# PROBLEM REQUIREMENTS
What you return should match the data below exactly, with every entry reproduced.

◇ ◇ ◇ ◇ ◇

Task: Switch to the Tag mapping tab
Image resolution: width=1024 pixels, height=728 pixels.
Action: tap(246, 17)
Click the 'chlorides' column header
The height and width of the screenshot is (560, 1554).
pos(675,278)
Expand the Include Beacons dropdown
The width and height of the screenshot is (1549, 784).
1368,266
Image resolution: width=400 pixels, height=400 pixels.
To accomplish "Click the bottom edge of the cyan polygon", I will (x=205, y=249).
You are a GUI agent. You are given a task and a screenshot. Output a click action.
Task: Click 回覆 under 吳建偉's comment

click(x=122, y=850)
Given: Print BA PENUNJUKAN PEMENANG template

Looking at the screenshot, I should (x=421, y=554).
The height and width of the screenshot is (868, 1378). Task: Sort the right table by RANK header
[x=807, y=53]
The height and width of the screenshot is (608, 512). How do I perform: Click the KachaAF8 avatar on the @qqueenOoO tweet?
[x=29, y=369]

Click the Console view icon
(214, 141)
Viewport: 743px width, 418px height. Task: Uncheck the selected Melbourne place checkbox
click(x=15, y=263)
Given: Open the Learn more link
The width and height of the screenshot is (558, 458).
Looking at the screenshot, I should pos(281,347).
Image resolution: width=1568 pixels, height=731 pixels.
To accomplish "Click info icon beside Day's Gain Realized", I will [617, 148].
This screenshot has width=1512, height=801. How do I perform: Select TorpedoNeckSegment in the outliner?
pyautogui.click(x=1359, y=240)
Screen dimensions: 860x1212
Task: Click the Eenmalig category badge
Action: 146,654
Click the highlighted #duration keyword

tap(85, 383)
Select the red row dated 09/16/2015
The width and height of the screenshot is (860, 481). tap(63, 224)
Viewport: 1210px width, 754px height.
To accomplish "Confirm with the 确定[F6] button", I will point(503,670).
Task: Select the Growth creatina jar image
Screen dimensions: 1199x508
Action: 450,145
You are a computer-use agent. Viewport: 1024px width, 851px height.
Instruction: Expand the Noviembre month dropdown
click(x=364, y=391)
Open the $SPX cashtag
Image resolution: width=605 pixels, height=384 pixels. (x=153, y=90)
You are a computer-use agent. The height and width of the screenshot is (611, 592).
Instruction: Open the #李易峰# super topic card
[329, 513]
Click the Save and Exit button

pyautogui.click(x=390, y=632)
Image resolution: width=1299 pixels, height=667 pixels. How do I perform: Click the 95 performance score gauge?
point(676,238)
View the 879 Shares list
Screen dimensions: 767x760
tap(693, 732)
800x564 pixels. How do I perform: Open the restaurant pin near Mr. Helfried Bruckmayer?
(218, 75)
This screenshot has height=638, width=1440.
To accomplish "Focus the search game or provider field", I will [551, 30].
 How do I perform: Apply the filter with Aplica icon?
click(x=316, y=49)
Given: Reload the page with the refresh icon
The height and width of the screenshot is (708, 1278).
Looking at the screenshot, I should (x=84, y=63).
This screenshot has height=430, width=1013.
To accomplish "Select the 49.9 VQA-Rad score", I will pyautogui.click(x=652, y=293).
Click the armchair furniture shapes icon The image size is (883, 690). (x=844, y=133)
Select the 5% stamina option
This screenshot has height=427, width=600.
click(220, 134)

◇ ◇ ◇ ◇ ◇

# SOLUTION TO THE PROBLEM
Task: Switch to the Tag mapping tab
Image resolution: width=1024 pixels, height=728 pixels.
Action: tap(246, 17)
Click the 'chlorides' column header
The height and width of the screenshot is (560, 1554).
pos(675,278)
Expand the Include Beacons dropdown
The width and height of the screenshot is (1549, 784).
1368,266
Image resolution: width=400 pixels, height=400 pixels.
To accomplish "Click the bottom edge of the cyan polygon", I will (x=205, y=249).
You are a GUI agent. You are given a task and a screenshot. Output a click action.
Task: Click 回覆 under 吳建偉's comment

click(x=122, y=850)
Given: Print BA PENUNJUKAN PEMENANG template

Looking at the screenshot, I should (x=421, y=554).
The height and width of the screenshot is (868, 1378). Task: Sort the right table by RANK header
[x=807, y=53]
The height and width of the screenshot is (608, 512). How do I perform: Click the KachaAF8 avatar on the @qqueenOoO tweet?
[x=29, y=369]

Click the Console view icon
(214, 141)
Viewport: 743px width, 418px height. Task: Uncheck the selected Melbourne place checkbox
click(x=15, y=263)
Given: Open the Learn more link
The width and height of the screenshot is (558, 458).
Looking at the screenshot, I should pos(281,347).
Image resolution: width=1568 pixels, height=731 pixels.
To accomplish "Click info icon beside Day's Gain Realized", I will [617, 148].
This screenshot has width=1512, height=801. How do I perform: Select TorpedoNeckSegment in the outliner?
pyautogui.click(x=1359, y=240)
Screen dimensions: 860x1212
Task: Click the Eenmalig category badge
Action: 146,654
Click the highlighted #duration keyword

tap(85, 383)
Select the red row dated 09/16/2015
The width and height of the screenshot is (860, 481). tap(63, 224)
Viewport: 1210px width, 754px height.
To accomplish "Confirm with the 确定[F6] button", I will point(503,670).
Task: Select the Growth creatina jar image
Screen dimensions: 1199x508
Action: 450,145
You are a computer-use agent. Viewport: 1024px width, 851px height.
Instruction: Expand the Noviembre month dropdown
click(x=364, y=391)
Open the $SPX cashtag
Image resolution: width=605 pixels, height=384 pixels. (x=153, y=90)
You are a computer-use agent. The height and width of the screenshot is (611, 592).
Instruction: Open the #李易峰# super topic card
[329, 513]
Click the Save and Exit button

pyautogui.click(x=390, y=632)
Image resolution: width=1299 pixels, height=667 pixels. How do I perform: Click the 95 performance score gauge?
point(676,238)
View the 879 Shares list
Screen dimensions: 767x760
tap(693, 732)
800x564 pixels. How do I perform: Open the restaurant pin near Mr. Helfried Bruckmayer?
(218, 75)
This screenshot has height=638, width=1440.
To accomplish "Focus the search game or provider field", I will [551, 30].
 How do I perform: Apply the filter with Aplica icon?
click(x=316, y=49)
Given: Reload the page with the refresh icon
The height and width of the screenshot is (708, 1278).
Looking at the screenshot, I should (x=84, y=63).
This screenshot has height=430, width=1013.
To accomplish "Select the 49.9 VQA-Rad score", I will pyautogui.click(x=652, y=293).
Click the armchair furniture shapes icon The image size is (883, 690). (x=844, y=133)
Select the 5% stamina option
This screenshot has height=427, width=600.
click(220, 134)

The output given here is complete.